Traduction du passage entier :

            Mais le meurtre à venir fut annoncé à César par des prodiges manifestes. Quelques mois plus tôt, alors que dans la colonie de Capoue des colons, envoyés là en vertu de la loi Julia, dispersaient pour édifier des maisons de campagne des tombes très anciennes, et qu’ils effectuaient ce travail avec d’autant plus d’ardeur qu’ils trouvaient en fouillant une quantité notable de petits vases de facture archaïque, une tablette de bronze fut découverte dans un sépulcre où l’on disait qu’était enterré Capys, le fondateur de Capoue, l’avis suivant y étant gravé en lettres et en langue grecques : « du moment que les ossements de Capys avaient été déterrés, il arriverait qu’un descendant d’Iule serait tué de la main d’assassins de son sang, et qu’il serait bientôt vengé par les grands désastres que connaîtrait l’Italie ». Et pour que nul ne la considère comme imaginaire et mensongère, celui qui se porte garant de cette information est Cornelius Balbus, un ami très intime de César.

                Les tout derniers jours, César apprit que des bandes de chevaux, qu’il avait consacrés au Fleuve Rubicon en le traversant et qu’il avait renvoyés libres d’errer et sans gardien, se détournaient de leur pâture avec la plus grande obstination et pleuraient en abondance. Et tandis que César offrait un sacrifice, l’haruspice Spurinna l’avertit « de prendre garde à un danger, qui ne serait pas remis au-delà des Ides de Mars ». Par ailleurs, la veille de ces mêmes Ides de Mars, c’est le présage d’un roitelet qui se dirigeait vers la curie de Pompée avec un petit rameau de laurier, que des oiseaux d’espèces différentes mirent en pièces dans cette même salle, après l’avoir poursuivi depuis le bosquet tout proche. Quant à la nuit après laquelle se leva le jour du meurtre, d’une part César se vit lui-même au cours de son sommeil tantôt voler par-delà les nuées, tantôt encore dans la compagnie de Jupiter, lui serrer la main droite ; d’autre part, sa femme Calpurnia rêva que le toit de leur maison s’effondrait et que son mari était percé de coups entre ses bras.

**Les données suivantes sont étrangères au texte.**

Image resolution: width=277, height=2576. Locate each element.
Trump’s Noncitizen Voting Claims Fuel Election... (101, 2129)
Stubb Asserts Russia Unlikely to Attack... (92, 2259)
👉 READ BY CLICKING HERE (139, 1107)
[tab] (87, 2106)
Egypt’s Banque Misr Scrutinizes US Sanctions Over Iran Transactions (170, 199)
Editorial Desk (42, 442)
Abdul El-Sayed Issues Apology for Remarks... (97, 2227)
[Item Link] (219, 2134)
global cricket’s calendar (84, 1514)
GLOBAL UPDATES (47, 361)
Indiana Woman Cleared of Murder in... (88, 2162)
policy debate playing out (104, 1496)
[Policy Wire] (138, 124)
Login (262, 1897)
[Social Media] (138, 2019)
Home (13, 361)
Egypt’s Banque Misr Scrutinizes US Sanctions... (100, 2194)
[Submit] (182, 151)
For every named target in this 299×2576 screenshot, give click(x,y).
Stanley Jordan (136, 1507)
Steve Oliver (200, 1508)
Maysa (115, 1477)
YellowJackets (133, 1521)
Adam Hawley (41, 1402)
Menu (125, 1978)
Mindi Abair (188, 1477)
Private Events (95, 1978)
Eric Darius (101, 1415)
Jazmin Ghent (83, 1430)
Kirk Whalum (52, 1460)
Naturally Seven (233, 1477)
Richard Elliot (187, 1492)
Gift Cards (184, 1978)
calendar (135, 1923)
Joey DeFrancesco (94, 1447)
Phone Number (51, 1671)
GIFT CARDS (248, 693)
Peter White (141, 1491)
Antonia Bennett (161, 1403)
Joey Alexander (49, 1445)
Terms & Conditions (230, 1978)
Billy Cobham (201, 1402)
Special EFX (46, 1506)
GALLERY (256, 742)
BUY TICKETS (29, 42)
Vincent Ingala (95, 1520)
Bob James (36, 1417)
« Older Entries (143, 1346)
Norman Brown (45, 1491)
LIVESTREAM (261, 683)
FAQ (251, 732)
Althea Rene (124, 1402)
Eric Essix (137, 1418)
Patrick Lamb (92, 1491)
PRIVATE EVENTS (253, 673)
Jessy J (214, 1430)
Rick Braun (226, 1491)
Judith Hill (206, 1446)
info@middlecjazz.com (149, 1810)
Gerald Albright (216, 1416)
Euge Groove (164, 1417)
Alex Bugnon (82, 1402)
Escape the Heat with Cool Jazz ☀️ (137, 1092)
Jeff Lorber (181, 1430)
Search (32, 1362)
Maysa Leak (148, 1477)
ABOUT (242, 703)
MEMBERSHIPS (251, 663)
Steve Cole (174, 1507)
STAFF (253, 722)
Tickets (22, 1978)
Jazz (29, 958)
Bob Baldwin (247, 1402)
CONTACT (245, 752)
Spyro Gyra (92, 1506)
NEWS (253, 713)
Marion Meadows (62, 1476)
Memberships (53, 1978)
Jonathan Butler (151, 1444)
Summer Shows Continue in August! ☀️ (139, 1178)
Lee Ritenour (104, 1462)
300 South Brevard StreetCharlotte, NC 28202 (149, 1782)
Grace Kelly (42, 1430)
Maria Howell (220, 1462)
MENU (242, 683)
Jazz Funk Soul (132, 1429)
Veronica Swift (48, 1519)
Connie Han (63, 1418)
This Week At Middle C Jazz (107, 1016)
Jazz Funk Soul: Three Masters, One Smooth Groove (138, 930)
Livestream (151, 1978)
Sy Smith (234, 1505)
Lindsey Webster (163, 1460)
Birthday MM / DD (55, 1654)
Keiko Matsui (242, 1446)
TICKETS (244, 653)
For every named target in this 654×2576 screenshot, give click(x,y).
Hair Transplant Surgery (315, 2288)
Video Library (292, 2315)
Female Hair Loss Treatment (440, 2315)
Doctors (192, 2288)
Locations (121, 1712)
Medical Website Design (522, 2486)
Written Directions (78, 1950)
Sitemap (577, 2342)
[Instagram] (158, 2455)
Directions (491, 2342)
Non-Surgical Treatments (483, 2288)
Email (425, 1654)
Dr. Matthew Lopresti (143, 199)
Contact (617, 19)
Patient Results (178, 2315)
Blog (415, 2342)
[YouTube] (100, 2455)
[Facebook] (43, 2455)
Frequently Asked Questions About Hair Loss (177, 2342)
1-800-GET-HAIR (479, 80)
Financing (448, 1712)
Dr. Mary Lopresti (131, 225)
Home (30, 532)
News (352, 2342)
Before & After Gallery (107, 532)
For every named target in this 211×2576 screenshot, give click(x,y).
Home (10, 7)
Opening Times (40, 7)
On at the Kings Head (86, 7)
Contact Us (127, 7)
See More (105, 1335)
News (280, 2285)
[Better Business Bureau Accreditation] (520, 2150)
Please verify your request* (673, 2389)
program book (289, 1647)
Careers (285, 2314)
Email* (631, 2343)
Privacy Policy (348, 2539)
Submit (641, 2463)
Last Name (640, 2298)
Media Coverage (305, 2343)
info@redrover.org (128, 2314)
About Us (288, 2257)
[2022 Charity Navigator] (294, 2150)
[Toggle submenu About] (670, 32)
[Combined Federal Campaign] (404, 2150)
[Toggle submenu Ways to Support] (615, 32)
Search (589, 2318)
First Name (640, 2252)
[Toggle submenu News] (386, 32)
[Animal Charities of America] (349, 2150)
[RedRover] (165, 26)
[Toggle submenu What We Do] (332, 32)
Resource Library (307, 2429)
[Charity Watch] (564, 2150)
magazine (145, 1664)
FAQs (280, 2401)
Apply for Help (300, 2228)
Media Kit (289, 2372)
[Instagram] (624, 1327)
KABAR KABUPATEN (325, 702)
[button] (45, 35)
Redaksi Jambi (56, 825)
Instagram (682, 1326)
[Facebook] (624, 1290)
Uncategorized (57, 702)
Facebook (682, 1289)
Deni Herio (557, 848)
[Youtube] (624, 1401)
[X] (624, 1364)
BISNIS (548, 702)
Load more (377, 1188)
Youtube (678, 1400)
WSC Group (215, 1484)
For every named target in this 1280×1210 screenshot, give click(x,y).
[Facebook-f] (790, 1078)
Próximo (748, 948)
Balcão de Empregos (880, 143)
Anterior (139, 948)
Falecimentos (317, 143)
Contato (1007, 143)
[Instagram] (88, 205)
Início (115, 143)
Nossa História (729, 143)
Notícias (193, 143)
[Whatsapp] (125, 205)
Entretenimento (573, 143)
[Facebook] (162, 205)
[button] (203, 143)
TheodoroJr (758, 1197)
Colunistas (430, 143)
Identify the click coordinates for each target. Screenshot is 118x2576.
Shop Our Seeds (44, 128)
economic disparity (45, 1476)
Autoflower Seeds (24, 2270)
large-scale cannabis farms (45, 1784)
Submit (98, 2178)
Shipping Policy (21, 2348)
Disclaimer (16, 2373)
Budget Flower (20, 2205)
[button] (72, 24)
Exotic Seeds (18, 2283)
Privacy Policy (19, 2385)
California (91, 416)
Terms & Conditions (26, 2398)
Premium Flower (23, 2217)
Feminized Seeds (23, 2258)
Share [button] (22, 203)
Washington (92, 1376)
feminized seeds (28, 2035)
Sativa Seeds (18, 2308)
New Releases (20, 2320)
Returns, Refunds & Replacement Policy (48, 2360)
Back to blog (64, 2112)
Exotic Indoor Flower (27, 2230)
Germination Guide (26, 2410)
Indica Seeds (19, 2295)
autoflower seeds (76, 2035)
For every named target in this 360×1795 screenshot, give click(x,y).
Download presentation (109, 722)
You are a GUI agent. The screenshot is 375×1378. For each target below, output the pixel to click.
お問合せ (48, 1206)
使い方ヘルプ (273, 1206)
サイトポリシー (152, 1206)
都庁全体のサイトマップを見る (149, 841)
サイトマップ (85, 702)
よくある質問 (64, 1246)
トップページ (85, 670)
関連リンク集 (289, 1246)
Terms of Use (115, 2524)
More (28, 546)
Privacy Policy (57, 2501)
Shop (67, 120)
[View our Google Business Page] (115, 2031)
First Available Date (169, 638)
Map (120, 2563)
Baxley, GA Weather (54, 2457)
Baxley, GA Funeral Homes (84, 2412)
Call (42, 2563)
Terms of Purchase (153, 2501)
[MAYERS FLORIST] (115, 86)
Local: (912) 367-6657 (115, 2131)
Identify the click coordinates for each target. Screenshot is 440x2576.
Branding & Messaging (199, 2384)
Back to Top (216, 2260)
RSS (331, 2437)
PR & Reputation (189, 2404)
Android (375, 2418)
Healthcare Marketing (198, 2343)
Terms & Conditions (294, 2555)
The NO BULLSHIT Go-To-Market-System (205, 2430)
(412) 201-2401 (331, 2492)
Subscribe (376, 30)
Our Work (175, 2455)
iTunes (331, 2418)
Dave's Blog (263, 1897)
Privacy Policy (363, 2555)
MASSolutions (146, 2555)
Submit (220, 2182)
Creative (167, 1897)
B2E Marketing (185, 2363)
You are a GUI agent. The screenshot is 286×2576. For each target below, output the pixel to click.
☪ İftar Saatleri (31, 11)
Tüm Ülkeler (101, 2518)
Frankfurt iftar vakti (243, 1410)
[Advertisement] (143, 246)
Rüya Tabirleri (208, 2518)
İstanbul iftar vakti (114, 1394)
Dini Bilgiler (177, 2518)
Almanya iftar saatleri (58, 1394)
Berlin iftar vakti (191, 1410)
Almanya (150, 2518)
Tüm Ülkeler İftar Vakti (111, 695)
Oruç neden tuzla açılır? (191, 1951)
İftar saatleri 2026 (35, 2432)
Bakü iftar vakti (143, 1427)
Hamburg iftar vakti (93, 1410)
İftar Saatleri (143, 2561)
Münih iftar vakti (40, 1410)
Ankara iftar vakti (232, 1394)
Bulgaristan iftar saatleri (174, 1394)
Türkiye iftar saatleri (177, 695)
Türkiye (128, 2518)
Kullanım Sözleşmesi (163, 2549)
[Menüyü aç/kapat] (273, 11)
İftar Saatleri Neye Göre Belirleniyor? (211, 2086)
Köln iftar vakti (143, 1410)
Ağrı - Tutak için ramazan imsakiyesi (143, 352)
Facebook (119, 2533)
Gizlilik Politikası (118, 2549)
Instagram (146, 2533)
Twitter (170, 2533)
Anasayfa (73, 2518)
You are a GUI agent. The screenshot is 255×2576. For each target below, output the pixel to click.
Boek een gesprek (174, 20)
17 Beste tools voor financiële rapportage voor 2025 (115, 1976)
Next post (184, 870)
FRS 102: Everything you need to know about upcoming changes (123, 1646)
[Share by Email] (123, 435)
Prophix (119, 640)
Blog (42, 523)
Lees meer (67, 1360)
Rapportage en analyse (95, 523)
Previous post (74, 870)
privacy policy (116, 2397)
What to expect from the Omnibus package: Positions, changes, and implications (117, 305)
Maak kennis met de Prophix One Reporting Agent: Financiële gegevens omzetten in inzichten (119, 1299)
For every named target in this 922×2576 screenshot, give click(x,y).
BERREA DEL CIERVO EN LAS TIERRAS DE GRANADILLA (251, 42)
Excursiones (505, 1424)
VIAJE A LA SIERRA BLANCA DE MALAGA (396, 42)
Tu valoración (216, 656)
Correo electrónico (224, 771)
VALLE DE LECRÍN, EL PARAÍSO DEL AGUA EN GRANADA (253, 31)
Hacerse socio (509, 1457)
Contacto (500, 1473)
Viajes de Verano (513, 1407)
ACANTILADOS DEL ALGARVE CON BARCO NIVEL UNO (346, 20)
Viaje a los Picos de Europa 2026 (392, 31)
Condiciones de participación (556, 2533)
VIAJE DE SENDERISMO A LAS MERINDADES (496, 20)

                Puis brusquement, les battants de la porte de leur chambre à coucher s’ouvrirent d’eux-mêmes. Ayant longuement hésité, à cause de ces phénomènes et aussi de son mauvais état de santé, pour savoir s’il ne s’abstiendrait pas de sortir et s’il ne remettrait pas à plus tard les affaires qu’il avait proposé de traiter devant le sénat, Decimus Brutus l’exhortant finalement à ne pas décevoir les participants venus nombreux et l’attendant depuis longtemps déjà, il se mit en route vers la cinquième heure et mélangea à d’autres billets qu’il tenait dans la main gauche le billet remis par un passant révélant l’embuscade qui lui était tendue, comme s’il allait le lire plus tard.

              Puis, plusieurs victimes ayant été sacrifiées sans qu’il pût obtenir de présages favorables, il pénétra dans la curie, au mépris de tout scrupule religieux et en se moquant de Spurinna, l’accusant même comme un imposteur, du fait que les Ides de Mars étaient arrivées sans lui causer aucun mal, bien que celui-ci rétorquât que « certes, elles étaient arrivées, mais n’étaient point encore passées ».

 

 

Traduction élaborée par l’Association « Rallye Latin d’Orléans-Tours pour le concours 2003 », Ac. Orléans-Tours.